Interview process

The interview process.
Where we couldn't find a reason not to offer.

Below is what we saw throughout the process that left us with no question about making the offer.

VALUE · I OF V

Curiosity, reasoning, judgement.

Strong opinions, weakly held. Built on a real model of people.

What this value means →

What we saw

What you showed us.

You showed us that you approach a problem methodically, starting with what governs everything else and working outward from there. With the LPA in the challenge, you went line by line because you wanted to understand what the document actually said before forming a view, and everything downstream was faster because of that foundation. You raised issues that weren't on the scorecard and suggested the fund could be sharing valuations far more often than the LPA required, drawing on your experience running it for 500 companies a quarter. You think in systems and ask layered questions.

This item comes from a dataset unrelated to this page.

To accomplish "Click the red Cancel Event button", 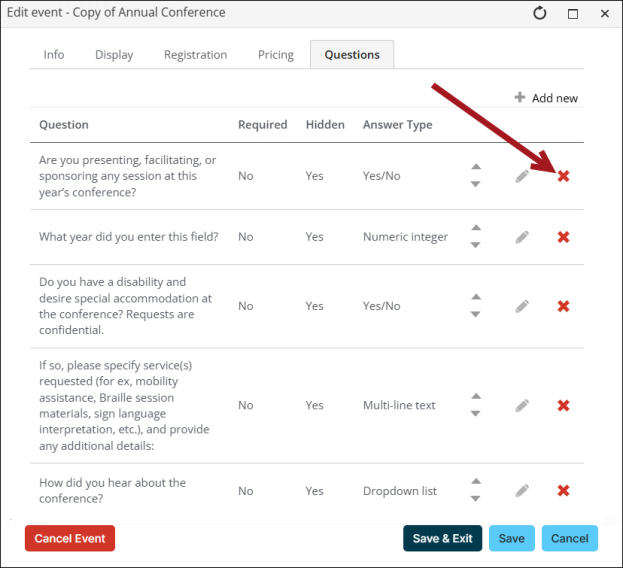I will [x=70, y=538].
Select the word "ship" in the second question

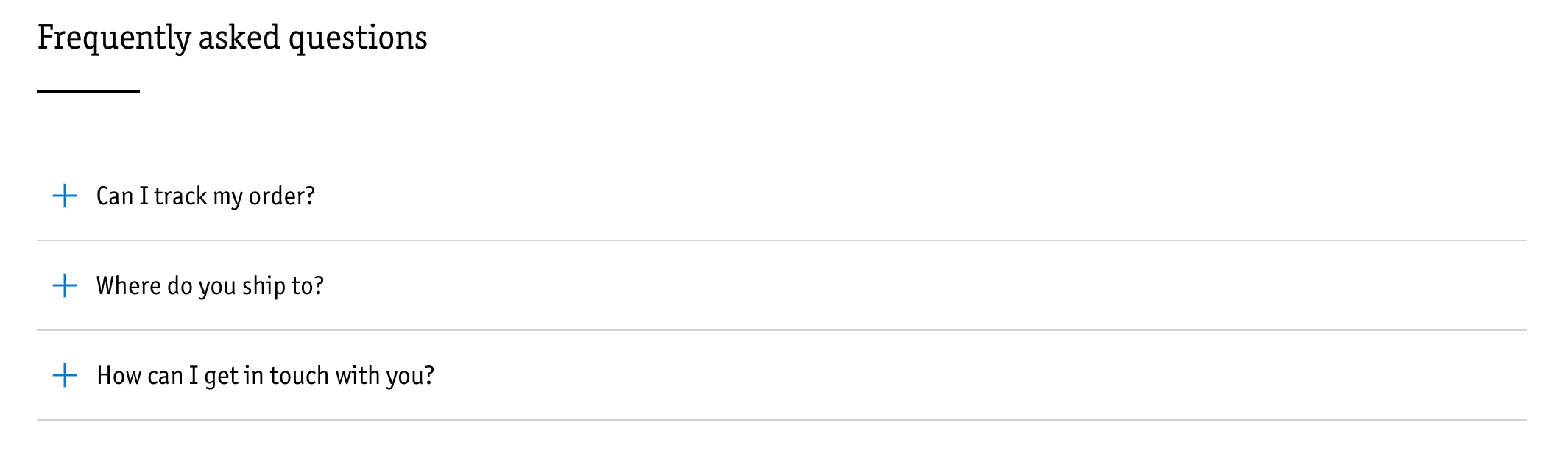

Across the process you used the interviews to genuinely understand the business and the long-term opportunity, rather than selling yourself.

VALUE · II OF V

Intensity, agency, perseverance.

Bias for action. Resourcefulness. Speed.

What this value means →

What we saw

What you showed us.

You showed us that when the existing tools don't do what you need, you build the ones that do. Plinth is the clearest example, built from scratch alongside your day job because you saw what fund admin should look like and the existing options weren't going to get there. You'd built a working wireframe sitting in an airport on a Sunday before most people would have decided it was worth starting. At EF, you ran a multi-jurisdictional group restructure, supported a $200m fundraise, transitioned to a new fund admin on a $1m contract, and held your BAU on top, all at once. Two promotions in under two years at EF, a year-ahead promotion at Grant Thornton before that. You don't wait for problems to come to you, and you don't wait for someone to hand you the right tools.

VALUE · III OF V

Adaptability, handling ambiguity.

"I don't know yet" and keep moving.

What this value means →

What we saw

What you showed us.

You showed us that you stay composed when the inputs are imperfect and the answer isn't already clear. In both technical tasks, you worked with deliberately broken data and ambiguous LPA terms, and you made reasoned calls rather than freezing or asking for more certainty than was available. The pattern showed up at EF too. Running an AGM from a blank canvas in two weeks, managing the tax profile of an ultra-HNW US-based CEO, teaching yourself Base44, Supabase, Looker and Airtable end to end to build Plinth. You were confident challenging information that didn't fit your expectation, and you updated cleanly when given a counter-argument that held.

VALUE · IV OF V

Direct communication, honesty.

Strong yes, not lingering orange flag.

What this value means →

What we saw

What you showed us.

You showed us that you say what you actually think. You narrated your reasoning out loud through both tasks rather than working silently and presenting a polished output. You spoke honestly about what you had learned, where you had grown, and what you wanted next, without sounding entitled or rehearsed. You explained complex technical decisions clearly to assessors who weren't deep in the domain, and you adjusted depth depending on who you were talking to. You held positions when the argument supported them and changed your mind when it didn't, both without drama.

VALUE · V OF V

Long-term and systems thinking.

Second and third-order effects. Leverage over effort.

What this value means →

What we saw

What you showed us.

You showed us that you see fund administration as a product problem, not just an operations problem. You built Plinth from scratch because the black box state of fund admin isn't acceptable to you, and you wanted LPs to have real-time visibility into their holdings rather than waiting on quarterly statements. You cleaned EF's deals database at the root rather than patching the outputs, because data integrity upstream is what makes everything downstream reliable. You think in terms of how something will operate at scale and across time, not just whether it works for the case in front of you.

The conclusion

Anything less, we wouldn't have offered.

No reservations to follow up on. No orange flags to talk ourselves out of. Both founders, independently, landed on a strong yes. That's why this offer exists.